Start of Task material

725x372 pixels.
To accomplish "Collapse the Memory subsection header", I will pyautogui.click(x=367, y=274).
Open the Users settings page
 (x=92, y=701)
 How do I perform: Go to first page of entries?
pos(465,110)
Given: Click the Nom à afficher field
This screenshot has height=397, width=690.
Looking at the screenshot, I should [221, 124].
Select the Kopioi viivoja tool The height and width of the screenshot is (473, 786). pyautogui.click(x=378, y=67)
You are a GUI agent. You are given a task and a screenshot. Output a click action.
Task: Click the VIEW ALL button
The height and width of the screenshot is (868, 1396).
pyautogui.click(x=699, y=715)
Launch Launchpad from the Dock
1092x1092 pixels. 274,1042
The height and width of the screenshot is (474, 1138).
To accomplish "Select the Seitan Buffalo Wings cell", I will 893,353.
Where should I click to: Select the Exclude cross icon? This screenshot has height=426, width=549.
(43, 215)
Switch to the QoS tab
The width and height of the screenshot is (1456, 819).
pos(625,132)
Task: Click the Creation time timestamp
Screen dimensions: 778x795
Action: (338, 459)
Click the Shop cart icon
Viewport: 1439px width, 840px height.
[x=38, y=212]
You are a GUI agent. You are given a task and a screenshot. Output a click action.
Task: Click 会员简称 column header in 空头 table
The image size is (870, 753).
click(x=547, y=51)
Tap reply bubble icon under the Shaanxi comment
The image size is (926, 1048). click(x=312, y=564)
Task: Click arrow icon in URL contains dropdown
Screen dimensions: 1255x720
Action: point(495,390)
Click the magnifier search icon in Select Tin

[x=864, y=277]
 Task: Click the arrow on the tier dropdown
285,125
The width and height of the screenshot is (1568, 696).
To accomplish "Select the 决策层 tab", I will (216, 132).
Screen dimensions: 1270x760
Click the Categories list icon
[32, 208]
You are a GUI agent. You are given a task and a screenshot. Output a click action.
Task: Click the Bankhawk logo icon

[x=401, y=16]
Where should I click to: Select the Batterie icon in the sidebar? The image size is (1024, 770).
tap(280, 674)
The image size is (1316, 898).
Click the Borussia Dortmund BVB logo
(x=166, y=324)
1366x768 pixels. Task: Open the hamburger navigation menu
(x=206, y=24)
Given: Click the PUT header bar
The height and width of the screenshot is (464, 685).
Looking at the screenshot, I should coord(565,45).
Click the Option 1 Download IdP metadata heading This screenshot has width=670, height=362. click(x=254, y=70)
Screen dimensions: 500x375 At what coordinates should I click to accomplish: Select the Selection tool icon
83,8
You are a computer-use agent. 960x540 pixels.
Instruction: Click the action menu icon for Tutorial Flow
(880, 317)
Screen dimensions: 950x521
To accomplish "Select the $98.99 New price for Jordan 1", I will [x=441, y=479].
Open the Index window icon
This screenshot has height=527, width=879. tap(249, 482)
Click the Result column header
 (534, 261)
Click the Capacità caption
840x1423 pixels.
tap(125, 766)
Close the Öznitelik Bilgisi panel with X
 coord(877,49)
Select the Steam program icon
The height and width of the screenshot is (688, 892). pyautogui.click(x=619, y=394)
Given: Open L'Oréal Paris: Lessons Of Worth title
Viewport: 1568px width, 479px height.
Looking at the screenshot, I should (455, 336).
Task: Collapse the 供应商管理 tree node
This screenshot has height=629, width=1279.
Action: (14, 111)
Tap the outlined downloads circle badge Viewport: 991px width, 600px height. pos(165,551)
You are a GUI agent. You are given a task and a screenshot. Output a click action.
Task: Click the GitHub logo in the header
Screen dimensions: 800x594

End of Task material

Task item:
Could you retype every record above exactly as it appears?

Exercise output:
725x372 pixels.
To accomplish "Collapse the Memory subsection header", I will pyautogui.click(x=367, y=274).
Open the Users settings page
 (x=92, y=701)
 How do I perform: Go to first page of entries?
pos(465,110)
Given: Click the Nom à afficher field
This screenshot has height=397, width=690.
Looking at the screenshot, I should [221, 124].
Select the Kopioi viivoja tool The height and width of the screenshot is (473, 786). pyautogui.click(x=378, y=67)
You are a GUI agent. You are given a task and a screenshot. Output a click action.
Task: Click the VIEW ALL button
The height and width of the screenshot is (868, 1396).
pyautogui.click(x=699, y=715)
Launch Launchpad from the Dock
1092x1092 pixels. 274,1042
The height and width of the screenshot is (474, 1138).
To accomplish "Select the Seitan Buffalo Wings cell", I will 893,353.
Where should I click to: Select the Exclude cross icon? This screenshot has height=426, width=549.
(43, 215)
Switch to the QoS tab
The width and height of the screenshot is (1456, 819).
pos(625,132)
Task: Click the Creation time timestamp
Screen dimensions: 778x795
Action: (338, 459)
Click the Shop cart icon
Viewport: 1439px width, 840px height.
[x=38, y=212]
You are a GUI agent. You are given a task and a screenshot. Output a click action.
Task: Click 会员简称 column header in 空头 table
The image size is (870, 753).
click(x=547, y=51)
Tap reply bubble icon under the Shaanxi comment
The image size is (926, 1048). click(x=312, y=564)
Task: Click arrow icon in URL contains dropdown
Screen dimensions: 1255x720
Action: point(495,390)
Click the magnifier search icon in Select Tin

[x=864, y=277]
 Task: Click the arrow on the tier dropdown
285,125
The width and height of the screenshot is (1568, 696).
To accomplish "Select the 决策层 tab", I will (216, 132).
Screen dimensions: 1270x760
Click the Categories list icon
[32, 208]
You are a GUI agent. You are given a task and a screenshot. Output a click action.
Task: Click the Bankhawk logo icon

[x=401, y=16]
Where should I click to: Select the Batterie icon in the sidebar? The image size is (1024, 770).
tap(280, 674)
The image size is (1316, 898).
Click the Borussia Dortmund BVB logo
(x=166, y=324)
1366x768 pixels. Task: Open the hamburger navigation menu
(x=206, y=24)
Given: Click the PUT header bar
The height and width of the screenshot is (464, 685).
Looking at the screenshot, I should coord(565,45).
Click the Option 1 Download IdP metadata heading This screenshot has width=670, height=362. click(x=254, y=70)
Screen dimensions: 500x375 At what coordinates should I click to accomplish: Select the Selection tool icon
83,8
You are a computer-use agent. 960x540 pixels.
Instruction: Click the action menu icon for Tutorial Flow
(880, 317)
Screen dimensions: 950x521
To accomplish "Select the $98.99 New price for Jordan 1", I will [x=441, y=479].
Open the Index window icon
This screenshot has height=527, width=879. tap(249, 482)
Click the Result column header
 (534, 261)
Click the Capacità caption
840x1423 pixels.
tap(125, 766)
Close the Öznitelik Bilgisi panel with X
 coord(877,49)
Select the Steam program icon
The height and width of the screenshot is (688, 892). pyautogui.click(x=619, y=394)
Given: Open L'Oréal Paris: Lessons Of Worth title
Viewport: 1568px width, 479px height.
Looking at the screenshot, I should (455, 336).
Task: Collapse the 供应商管理 tree node
This screenshot has height=629, width=1279.
Action: (14, 111)
Tap the outlined downloads circle badge Viewport: 991px width, 600px height. pos(165,551)
You are a GUI agent. You are given a task and a screenshot. Output a click action.
Task: Click the GitHub logo in the header
Screen dimensions: 800x594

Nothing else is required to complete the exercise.